EXTRACT TO READ:
--- begin ---
Margaret Thatcher privatised Britain’s power, water and rail network, handing huge profits to the private sector, at the expense of ordinary homeowners. Perhaps the best way to mark her death yesterday would be to renationalize the Utilities. Bolivia nationalised its domestic energy resources a few years ago. A shrewd move, at a time when owners of natural resources hold the best cards.
Maggie Thatcher’s greatest legacy was (together with US President Ronald Reagan) initiating the free market economics that have led directly to the bonus culture and gaping income inequality.
The era of “greed is good” capitalism went global, a fitting tribute to this extraordinary politician. Britain’s first and only female Prime Minister, she set the template for a massive transfer of public money into private hands.
The privatization of the state owned energy industry took a lumbering inefficient national power grid and turned it into a lumbering, inefficient and eye-wateringly expensive Corporate national power grid, where nearly 20% of households are officially in fuel poverty. Where the country’s natural gas had been owned and controlled by the State, it was frittered away for a few billion, a figure that now seems like small change compared to the problems of how to replace aging power plants.
--- end ---
RECORDED DATA:
--- begin ---
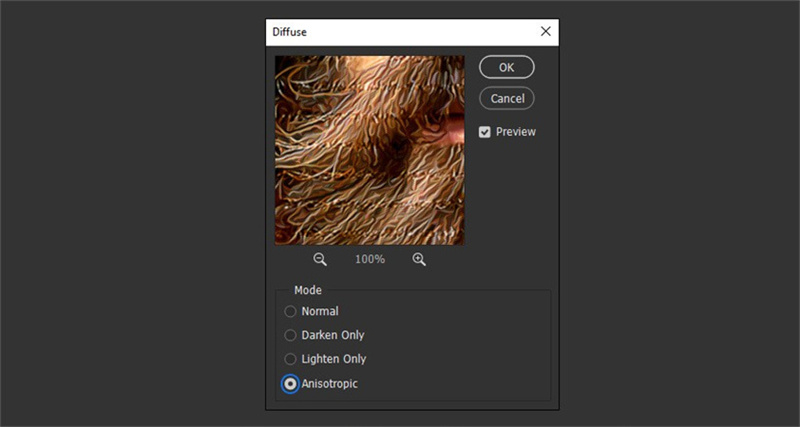Click the selected Anisotropic radio circle
This screenshot has height=427, width=800.
click(x=291, y=383)
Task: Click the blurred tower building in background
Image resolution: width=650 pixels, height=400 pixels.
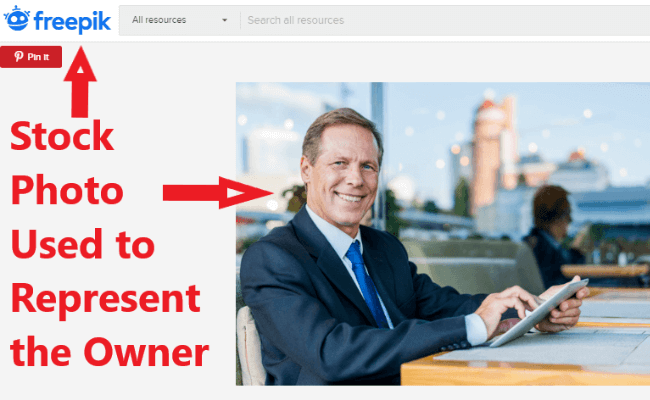Action: click(x=493, y=155)
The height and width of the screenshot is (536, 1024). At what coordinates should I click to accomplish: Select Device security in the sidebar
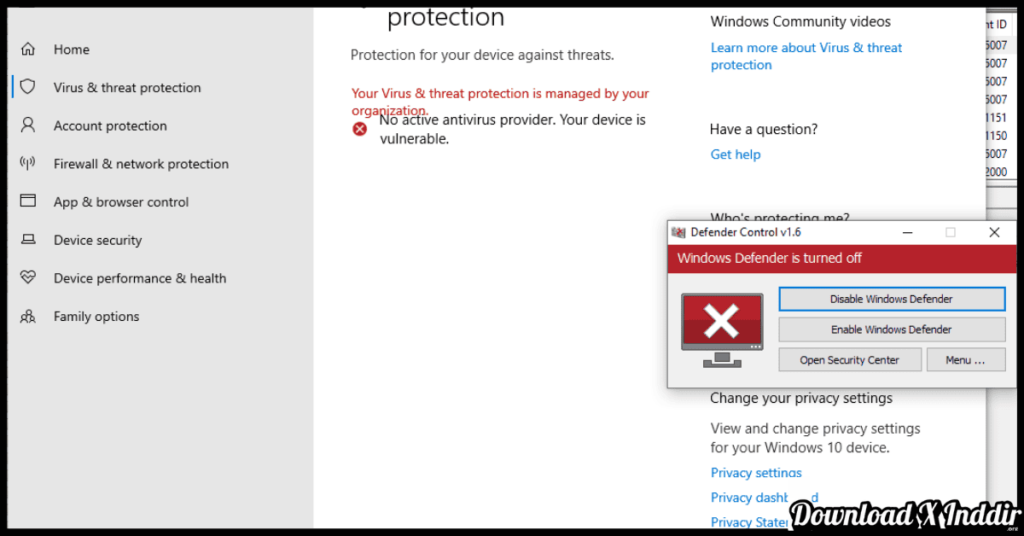97,240
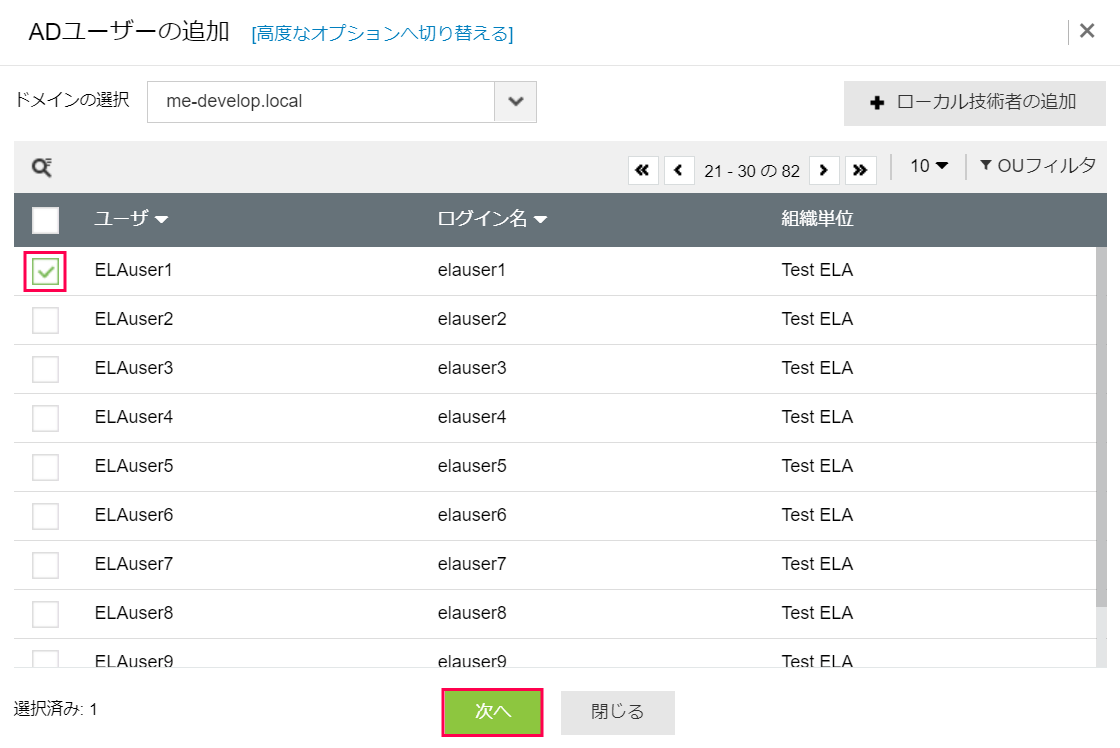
--- end ---
TASKS TO CARRY OUT:
a) Can you reproduce the stretch from "Maggie Thatcher’s greatest" through "into private hands." in the piece on Thatcher's privatizations?
b) Can you set out the stretch of the listing from the line containing "Task: Click the" through the end of the listing as a numbered list, skipping blank lines and leaving out the pictures?

SOLUTION LIST:
a)
Maggie Thatcher’s greatest legacy was (together with US President Ronald Reagan) initiating the free market economics that have led directly to the bonus culture and gaping income inequality.
The era of “greed is good” capitalism went global, a fitting tribute to this extraordinary politician. Britain’s first and only female Prime Minister, she set the template for a massive transfer of public money into private hands.

b)
1. Task: Click the blurred tower building in background
2. Image resolution: width=650 pixels, height=400 pixels.
3. Action: click(x=493, y=155)
4. The height and width of the screenshot is (536, 1024). At what coordinates should I click to accomplish: Select Device security in the sidebar
5. 97,240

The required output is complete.